/---
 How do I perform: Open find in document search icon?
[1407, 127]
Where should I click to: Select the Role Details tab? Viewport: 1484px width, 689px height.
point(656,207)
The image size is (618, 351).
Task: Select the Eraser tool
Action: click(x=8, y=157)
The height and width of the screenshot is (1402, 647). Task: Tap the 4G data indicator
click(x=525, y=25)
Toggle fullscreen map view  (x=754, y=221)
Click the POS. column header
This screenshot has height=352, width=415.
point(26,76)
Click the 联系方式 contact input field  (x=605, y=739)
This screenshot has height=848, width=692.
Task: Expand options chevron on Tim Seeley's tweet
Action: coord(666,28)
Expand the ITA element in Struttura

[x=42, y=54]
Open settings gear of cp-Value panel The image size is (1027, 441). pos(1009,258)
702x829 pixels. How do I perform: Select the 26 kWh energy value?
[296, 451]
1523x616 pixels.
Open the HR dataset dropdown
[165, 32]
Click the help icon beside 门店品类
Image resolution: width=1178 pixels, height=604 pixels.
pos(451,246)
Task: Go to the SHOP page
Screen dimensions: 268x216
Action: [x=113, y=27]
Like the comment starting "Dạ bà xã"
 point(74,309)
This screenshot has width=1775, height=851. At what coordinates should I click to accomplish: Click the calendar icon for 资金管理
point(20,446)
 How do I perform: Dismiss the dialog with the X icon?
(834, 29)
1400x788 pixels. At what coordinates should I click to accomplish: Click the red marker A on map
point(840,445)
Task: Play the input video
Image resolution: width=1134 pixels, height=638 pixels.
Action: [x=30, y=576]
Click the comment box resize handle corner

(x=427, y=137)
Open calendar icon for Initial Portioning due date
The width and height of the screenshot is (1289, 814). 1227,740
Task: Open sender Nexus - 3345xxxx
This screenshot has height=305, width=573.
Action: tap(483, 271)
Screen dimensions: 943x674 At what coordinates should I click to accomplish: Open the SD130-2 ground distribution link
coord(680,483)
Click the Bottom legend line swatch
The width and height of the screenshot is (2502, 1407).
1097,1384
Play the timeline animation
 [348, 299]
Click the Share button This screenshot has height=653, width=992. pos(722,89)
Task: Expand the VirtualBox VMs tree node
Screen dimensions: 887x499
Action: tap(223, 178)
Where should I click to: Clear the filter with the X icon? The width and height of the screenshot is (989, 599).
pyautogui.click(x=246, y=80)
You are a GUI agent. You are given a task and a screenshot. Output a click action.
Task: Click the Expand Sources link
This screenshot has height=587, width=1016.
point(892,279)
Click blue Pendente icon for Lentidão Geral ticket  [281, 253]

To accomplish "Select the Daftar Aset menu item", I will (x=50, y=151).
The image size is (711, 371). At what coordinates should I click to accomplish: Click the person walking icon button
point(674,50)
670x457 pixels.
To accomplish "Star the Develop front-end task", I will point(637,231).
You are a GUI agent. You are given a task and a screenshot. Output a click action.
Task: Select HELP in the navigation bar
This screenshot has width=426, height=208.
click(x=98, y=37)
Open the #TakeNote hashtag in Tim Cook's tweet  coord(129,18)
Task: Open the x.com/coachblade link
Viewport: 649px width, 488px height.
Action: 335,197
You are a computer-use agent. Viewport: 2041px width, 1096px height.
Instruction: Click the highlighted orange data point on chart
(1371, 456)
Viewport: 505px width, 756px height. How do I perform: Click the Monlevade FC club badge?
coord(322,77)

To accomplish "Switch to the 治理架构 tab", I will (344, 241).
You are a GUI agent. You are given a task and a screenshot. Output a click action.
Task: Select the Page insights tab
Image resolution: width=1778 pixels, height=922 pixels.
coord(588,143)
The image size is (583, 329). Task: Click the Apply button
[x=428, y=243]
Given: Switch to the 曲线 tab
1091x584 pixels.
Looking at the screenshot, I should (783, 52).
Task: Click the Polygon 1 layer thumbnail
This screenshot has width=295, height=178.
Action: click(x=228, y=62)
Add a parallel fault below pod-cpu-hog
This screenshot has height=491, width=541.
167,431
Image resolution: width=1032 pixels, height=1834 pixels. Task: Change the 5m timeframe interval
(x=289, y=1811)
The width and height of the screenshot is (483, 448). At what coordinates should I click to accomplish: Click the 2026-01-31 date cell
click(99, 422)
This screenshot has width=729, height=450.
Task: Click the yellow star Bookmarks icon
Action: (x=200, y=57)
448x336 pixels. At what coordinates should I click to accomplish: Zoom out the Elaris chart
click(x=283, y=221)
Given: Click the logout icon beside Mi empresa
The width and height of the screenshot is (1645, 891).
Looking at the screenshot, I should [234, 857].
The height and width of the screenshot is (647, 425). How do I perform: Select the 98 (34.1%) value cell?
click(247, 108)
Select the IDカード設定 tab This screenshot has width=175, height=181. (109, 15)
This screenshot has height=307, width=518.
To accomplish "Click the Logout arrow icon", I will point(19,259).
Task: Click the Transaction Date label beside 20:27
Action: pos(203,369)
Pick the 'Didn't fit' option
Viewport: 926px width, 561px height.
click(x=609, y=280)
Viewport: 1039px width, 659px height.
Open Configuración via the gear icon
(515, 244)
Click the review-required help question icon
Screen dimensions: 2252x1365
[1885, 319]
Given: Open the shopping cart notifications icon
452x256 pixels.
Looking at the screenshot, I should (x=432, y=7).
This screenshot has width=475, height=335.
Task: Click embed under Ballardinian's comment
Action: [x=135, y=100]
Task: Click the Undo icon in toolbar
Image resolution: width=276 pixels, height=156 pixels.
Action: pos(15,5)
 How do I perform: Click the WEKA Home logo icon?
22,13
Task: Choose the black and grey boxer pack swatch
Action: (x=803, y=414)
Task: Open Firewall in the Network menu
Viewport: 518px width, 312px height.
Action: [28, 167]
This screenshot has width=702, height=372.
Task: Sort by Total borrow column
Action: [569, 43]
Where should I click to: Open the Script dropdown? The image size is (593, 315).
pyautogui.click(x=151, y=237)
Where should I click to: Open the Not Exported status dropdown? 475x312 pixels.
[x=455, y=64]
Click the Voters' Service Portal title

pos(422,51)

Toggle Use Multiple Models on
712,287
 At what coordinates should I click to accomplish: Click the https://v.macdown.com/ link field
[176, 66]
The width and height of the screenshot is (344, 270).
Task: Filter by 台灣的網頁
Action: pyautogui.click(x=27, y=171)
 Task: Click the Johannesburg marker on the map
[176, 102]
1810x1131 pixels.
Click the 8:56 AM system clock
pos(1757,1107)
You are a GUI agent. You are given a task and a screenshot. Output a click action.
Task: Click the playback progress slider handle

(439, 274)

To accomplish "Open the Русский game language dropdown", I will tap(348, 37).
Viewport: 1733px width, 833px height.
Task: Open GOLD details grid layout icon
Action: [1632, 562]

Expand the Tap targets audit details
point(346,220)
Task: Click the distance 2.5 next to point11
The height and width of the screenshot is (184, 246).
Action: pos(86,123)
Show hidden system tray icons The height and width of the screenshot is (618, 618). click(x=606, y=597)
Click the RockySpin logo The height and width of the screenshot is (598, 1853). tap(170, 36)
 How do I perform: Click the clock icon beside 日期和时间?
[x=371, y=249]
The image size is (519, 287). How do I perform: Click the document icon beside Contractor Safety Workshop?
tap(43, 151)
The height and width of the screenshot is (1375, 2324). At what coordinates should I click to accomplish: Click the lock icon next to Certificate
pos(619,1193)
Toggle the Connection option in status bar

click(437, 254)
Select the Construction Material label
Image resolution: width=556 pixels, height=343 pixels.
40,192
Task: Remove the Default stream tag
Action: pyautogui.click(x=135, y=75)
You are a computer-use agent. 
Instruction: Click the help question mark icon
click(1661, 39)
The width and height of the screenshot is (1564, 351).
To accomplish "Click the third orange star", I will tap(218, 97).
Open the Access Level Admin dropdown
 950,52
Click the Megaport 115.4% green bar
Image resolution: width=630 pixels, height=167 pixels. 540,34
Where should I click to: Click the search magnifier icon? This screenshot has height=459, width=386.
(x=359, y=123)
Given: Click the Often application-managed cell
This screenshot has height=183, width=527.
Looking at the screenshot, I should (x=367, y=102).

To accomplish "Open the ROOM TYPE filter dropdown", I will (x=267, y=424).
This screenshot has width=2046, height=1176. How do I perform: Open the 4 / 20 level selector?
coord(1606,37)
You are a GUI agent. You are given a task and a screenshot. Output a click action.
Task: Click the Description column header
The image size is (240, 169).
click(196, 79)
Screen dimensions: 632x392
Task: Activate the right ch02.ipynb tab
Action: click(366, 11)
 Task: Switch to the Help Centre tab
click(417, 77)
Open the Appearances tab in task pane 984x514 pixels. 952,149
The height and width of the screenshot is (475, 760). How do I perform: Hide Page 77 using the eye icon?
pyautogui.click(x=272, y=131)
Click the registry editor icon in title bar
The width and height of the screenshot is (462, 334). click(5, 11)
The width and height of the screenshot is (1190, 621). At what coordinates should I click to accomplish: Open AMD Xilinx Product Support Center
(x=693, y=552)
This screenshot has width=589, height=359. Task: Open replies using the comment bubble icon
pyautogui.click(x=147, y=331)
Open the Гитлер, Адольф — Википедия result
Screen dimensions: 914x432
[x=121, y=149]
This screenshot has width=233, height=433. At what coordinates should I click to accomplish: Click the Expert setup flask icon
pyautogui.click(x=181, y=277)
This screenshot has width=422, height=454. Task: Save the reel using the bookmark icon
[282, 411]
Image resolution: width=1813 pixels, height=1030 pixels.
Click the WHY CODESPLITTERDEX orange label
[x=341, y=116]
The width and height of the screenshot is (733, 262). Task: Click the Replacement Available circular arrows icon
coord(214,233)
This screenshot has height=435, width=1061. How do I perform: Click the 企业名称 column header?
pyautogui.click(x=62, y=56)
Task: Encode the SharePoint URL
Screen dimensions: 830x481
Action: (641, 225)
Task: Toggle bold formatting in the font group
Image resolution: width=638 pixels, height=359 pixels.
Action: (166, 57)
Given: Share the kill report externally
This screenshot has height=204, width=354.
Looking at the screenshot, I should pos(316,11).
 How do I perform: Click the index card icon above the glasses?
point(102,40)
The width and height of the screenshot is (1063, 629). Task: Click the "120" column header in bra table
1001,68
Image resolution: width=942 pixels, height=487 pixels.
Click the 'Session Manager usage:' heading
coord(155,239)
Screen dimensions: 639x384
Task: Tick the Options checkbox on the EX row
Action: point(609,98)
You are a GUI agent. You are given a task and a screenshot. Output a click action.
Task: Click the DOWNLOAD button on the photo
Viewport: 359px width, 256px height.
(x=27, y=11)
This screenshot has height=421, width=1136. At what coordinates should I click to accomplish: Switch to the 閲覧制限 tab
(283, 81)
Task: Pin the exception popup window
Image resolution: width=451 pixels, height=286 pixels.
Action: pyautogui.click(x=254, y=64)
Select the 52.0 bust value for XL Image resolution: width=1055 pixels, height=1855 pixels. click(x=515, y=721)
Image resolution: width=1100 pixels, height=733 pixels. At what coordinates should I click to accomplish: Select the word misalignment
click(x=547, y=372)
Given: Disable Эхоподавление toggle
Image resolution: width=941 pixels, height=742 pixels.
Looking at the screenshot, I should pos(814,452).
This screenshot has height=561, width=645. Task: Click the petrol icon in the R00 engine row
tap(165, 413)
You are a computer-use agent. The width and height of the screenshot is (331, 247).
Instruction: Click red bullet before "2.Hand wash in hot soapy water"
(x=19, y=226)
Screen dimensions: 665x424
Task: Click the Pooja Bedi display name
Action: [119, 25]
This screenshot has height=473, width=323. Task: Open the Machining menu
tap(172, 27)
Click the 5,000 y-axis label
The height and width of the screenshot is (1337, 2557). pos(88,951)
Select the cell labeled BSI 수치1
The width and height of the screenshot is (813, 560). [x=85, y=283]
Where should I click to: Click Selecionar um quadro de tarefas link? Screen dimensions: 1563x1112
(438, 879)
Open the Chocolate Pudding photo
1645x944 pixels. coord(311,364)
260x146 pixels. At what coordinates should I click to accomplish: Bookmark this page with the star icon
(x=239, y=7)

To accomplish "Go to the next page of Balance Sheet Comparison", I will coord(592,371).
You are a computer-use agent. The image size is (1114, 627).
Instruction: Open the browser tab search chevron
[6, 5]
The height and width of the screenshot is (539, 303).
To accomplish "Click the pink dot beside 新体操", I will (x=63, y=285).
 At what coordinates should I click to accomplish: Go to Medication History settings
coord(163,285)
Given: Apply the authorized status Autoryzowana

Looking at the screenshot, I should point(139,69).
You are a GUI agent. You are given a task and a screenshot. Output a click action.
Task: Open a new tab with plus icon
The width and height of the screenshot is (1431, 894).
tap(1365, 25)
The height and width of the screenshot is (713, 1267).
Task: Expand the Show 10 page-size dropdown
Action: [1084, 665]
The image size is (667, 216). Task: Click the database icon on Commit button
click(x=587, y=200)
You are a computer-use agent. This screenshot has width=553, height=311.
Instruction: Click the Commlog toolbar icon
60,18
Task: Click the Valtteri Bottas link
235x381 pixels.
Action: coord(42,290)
\---
Output the rows from the line containing "The width and height of the screenshot is (483, 448)." through the line containing "Select the IDカード設定" as a numbered list, leaving out blank lines.

# ANSWER TO THIS EXERCISE
1. The width and height of the screenshot is (483, 448). At what coordinates should I click to accomplish: Click the 2026-01-31 date cell
2. click(99, 422)
3. This screenshot has width=729, height=450.
4. Task: Click the yellow star Bookmarks icon
5. Action: (x=200, y=57)
6. 448x336 pixels. At what coordinates should I click to accomplish: Zoom out the Elaris chart
7. click(x=283, y=221)
8. Given: Click the logout icon beside Mi empresa
9. The width and height of the screenshot is (1645, 891).
10. Looking at the screenshot, I should [234, 857].
11. The height and width of the screenshot is (647, 425). How do I perform: Select the 98 (34.1%) value cell?
12. click(247, 108)
13. Select the IDカード設定 tab This screenshot has width=175, height=181. (109, 15)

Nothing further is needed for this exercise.